### The exercise
Edit the items below, replacing every "Gezond Bedrijf" with "Gezond Werk" and changing nothing else. Leave the pictures out of your answer.
---------- Supplied entries
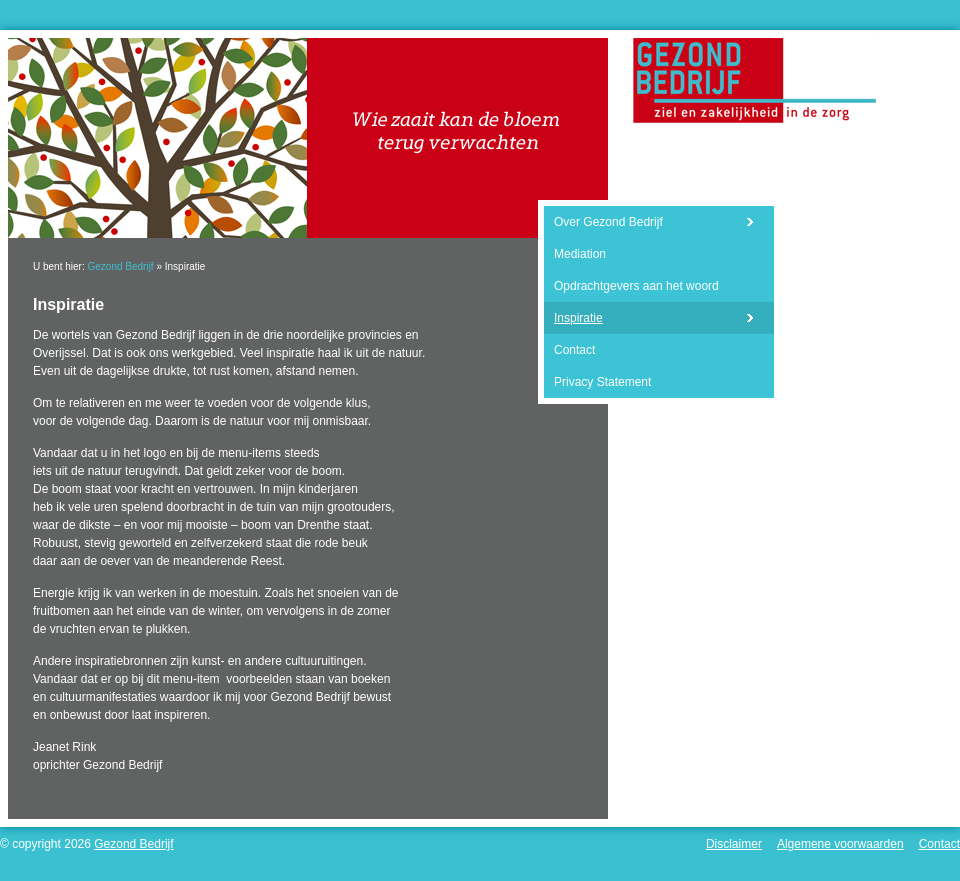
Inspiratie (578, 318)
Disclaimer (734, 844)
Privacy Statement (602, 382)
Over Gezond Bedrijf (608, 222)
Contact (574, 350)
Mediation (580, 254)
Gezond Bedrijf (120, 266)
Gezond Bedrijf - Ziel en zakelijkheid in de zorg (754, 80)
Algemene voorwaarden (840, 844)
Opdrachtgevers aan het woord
--------------------
### Result below
Inspiratie (578, 318)
Disclaimer (734, 844)
Privacy Statement (602, 382)
Over Gezond Werk (608, 222)
Contact (574, 350)
Mediation (580, 254)
Gezond Werk (120, 266)
Gezond Werk - Ziel en zakelijkheid in de zorg (754, 80)
Algemene voorwaarden (840, 844)
Opdrachtgevers aan het woord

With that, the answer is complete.